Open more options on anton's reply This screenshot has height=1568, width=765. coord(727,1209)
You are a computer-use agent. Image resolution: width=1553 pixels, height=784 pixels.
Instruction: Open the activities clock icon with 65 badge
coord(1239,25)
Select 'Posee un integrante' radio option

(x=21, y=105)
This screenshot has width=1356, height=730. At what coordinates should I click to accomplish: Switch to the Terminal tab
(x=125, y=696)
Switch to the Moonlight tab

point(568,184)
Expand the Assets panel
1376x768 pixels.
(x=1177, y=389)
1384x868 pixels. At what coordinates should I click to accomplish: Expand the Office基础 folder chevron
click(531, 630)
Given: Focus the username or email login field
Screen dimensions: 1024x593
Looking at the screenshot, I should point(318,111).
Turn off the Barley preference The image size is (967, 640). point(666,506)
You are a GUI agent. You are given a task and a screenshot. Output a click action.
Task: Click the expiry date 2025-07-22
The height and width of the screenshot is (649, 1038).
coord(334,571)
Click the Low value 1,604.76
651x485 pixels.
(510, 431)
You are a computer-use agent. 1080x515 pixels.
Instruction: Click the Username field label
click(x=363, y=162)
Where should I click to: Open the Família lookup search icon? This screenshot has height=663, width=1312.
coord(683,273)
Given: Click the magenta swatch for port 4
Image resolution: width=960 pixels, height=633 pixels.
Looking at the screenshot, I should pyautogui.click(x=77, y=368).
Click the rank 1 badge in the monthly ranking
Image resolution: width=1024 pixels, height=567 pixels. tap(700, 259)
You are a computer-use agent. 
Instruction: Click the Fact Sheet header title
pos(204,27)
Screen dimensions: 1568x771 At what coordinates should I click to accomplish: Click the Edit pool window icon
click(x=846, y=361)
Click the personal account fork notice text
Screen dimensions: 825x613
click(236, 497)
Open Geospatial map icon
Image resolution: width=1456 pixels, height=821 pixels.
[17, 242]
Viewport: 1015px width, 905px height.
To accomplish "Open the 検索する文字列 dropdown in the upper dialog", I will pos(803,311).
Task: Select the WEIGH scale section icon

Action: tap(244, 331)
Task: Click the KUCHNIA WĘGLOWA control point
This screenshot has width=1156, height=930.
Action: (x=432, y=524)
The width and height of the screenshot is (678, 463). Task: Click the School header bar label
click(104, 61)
^^^^^^^^
In the material above, how many lines contain "computer"? Reply with only the number.

3